One night—it was on the 20th of March, 1888—I was re-turning from a journey to a patient (for I had now returned to civil practice), when my way led me through Baker-street. As I passed the well-remembered door, which must always be associated in my mind with my wooing, and with the dark incidents of the Study in Scarlet, I was seized with a keen desire to see Holmes again, and to know how he was employing his extraordinary powers. His rooms were brilliantly lit, and, even as I looked up, I saw his tall spare figure pass twice in a dark silhouette against the blind. He was pacing the room swiftly, eagerly, with his head sunk upon his chest and his hands clasped behind him. To me, who knew his every mood and habit, his attitude and manner told their own story. He was at work again. He had risen out of his drug-created dreams and was hot upon the scent of some new problem. I rang the bell, and was shown up to the chamber which had formerly been in part my own.

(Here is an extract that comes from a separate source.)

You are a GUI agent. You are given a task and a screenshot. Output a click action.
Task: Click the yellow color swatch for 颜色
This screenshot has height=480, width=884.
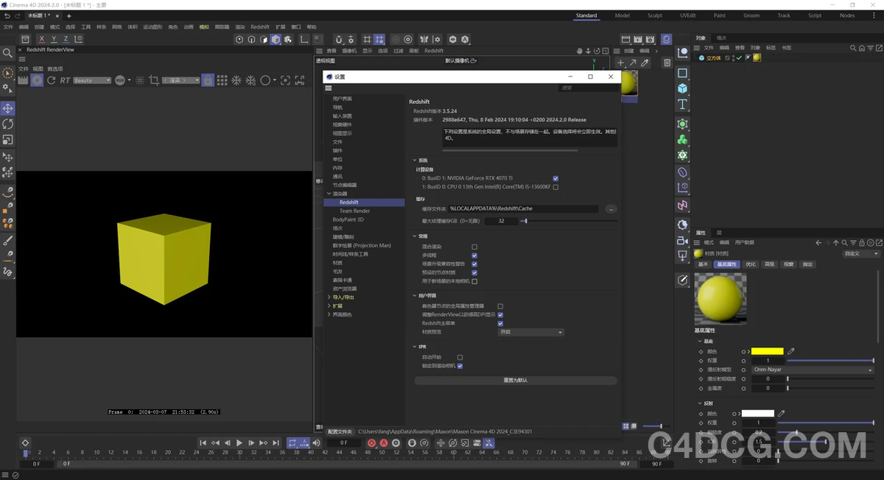[x=767, y=351]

His manner was not effusive. It seldom was; but he was glad, I think, to see me. With hardly a word spoken, but with a kindly eye, he waved me to an armchair, threw across his case of cigars, and indicated a spirit case and a gasogene in the corner. Then he stood before the fire and looked me over in his singular introspective fashion.

“Wedlock suits you,” he remarked. “I think, Watson, that you have put on seven and a half pounds since I saw you.”

“Seven,” I answered.

“Indeed, I should have thought a little more. Just a trifle more, I fancy, Watson. And in practice again, I observe. You did not tell me that you intended to go into harness.”